Um técnico de segurança mede a quantidade de gases tóxicos durante os turnos de trabalho. Essa tecnologia que não existia há 30 anos. As regras de segurança da mina também ficaram mais criteriosas. "A utilização dos equipamentos de segurança é obrigatória. Quem trabalha diretamente com a mineração ou perto da extração não pode ficar sem máscara", afirma Jonathann Hoffmann, engenheiro de segurança de trabalho de uma mina em Içara.
O Ministério Público do Trabalho recebe os relatórios e, se necessário, firma Termos de Ajuste de Conduta (TAC) com as empresas. A região carbonífera de SC responde por metade da produção de carvão mineral do país. É interligada por Criciúma, Forquilhinha, Içara, Lauro Müller, Siderópolis e Treviso.

PROFISSÃO DE ALTO RISCO
Quem atua em contato direto com a extração do minério tem no máximo 15 anos de profissão.
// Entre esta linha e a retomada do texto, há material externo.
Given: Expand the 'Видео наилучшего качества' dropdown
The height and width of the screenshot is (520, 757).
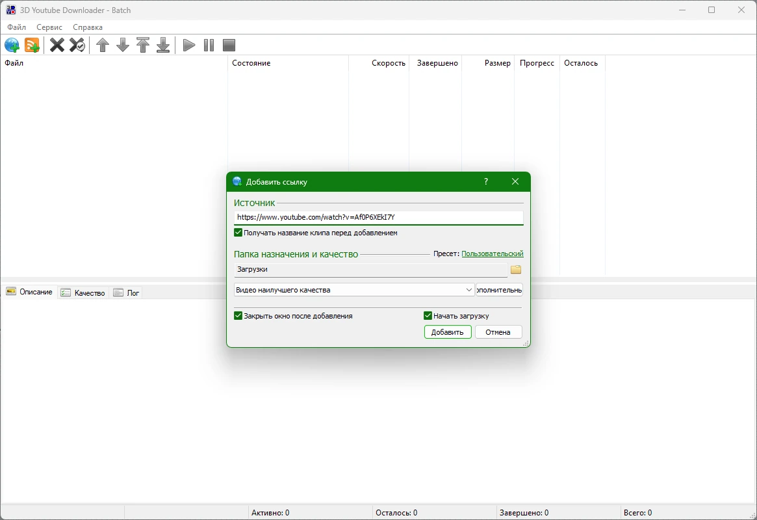Looking at the screenshot, I should (354, 290).
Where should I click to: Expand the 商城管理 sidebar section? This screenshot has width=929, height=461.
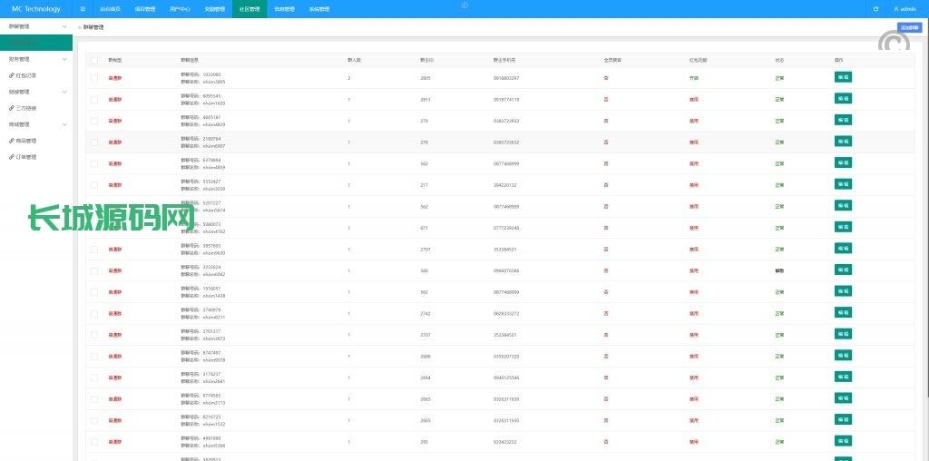click(36, 124)
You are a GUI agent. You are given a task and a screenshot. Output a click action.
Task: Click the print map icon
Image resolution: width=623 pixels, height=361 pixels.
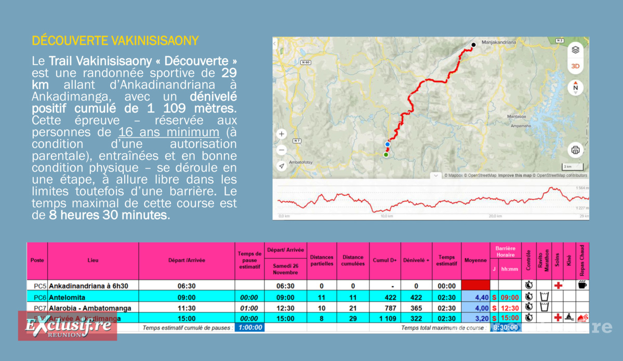[575, 150]
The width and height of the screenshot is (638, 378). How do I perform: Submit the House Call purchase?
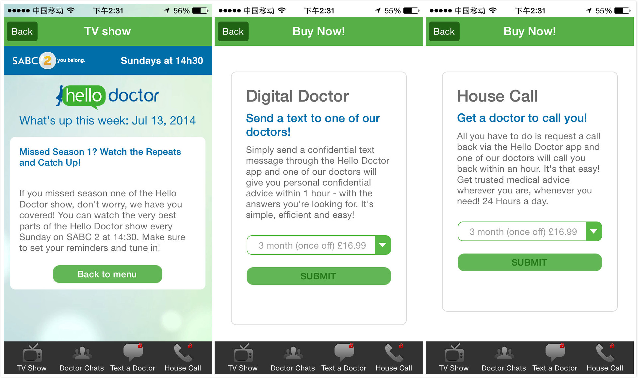530,262
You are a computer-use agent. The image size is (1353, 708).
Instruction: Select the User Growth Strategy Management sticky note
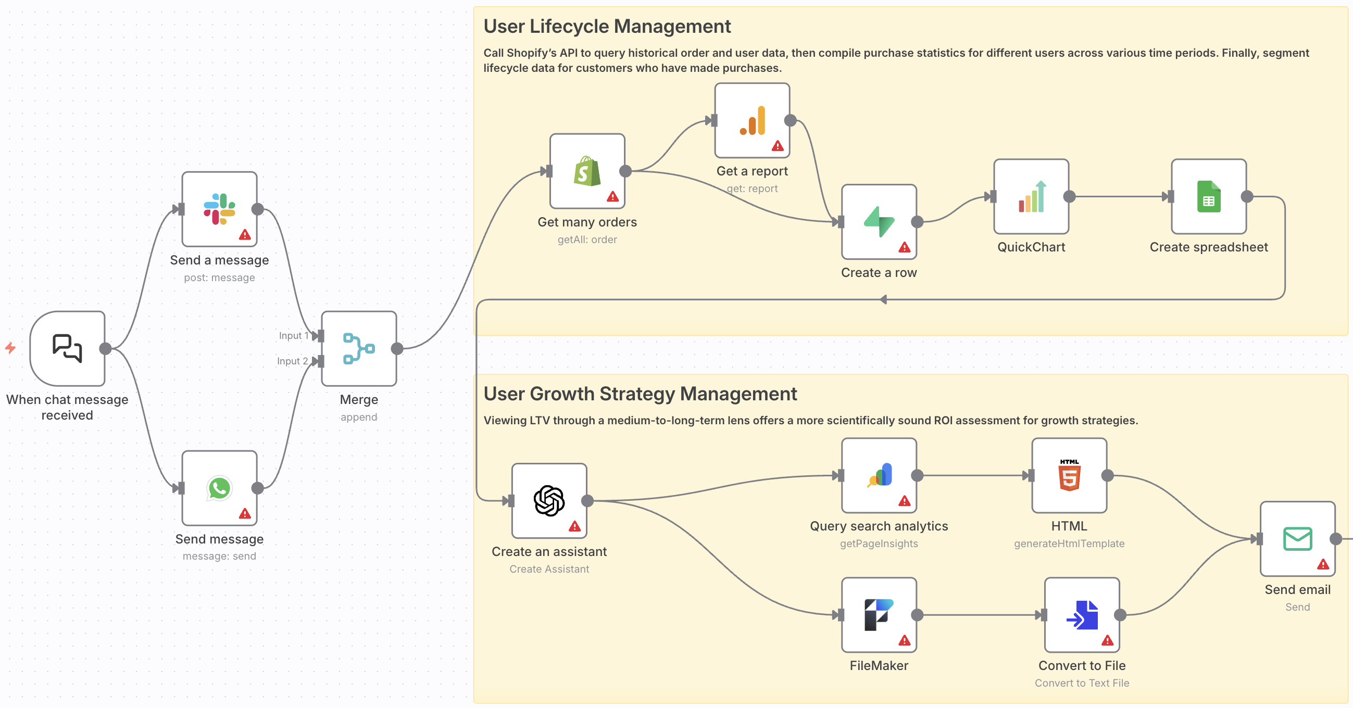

O que, segundo o Sindicato dos Mineiros, é um atrativo do serviço. A aposentadoria precoce permite a quem inicia na atividade aos 21 anos ser amparado pela Previdência Social aos 36.
Não é qualquer pessoa que tem estrutura física e emocional para desenvolver a atividade. É escuro, isolado e não se tem diálogo com muitas pessoas.
Dados da Previdência Social mantém a profissão de mineiro como uma das mais perigosas do país, ao lado dos que atuam nas plataformas de petróleo. E por um motivo: as chances de acidentes fatais são maiores em locais isolados, onde é difícil escapar.

PRINCIPAIS CAUSAS DOS ACIDENTES RECENTES
■ desmoronamento de rochas do teto e das laterais da mina
■ e choque elétrico.
Para diminuir os acidentes, a Associação Brasileira do Carvão discute a criação de um centro de tecnologia na área da segurança em mineração.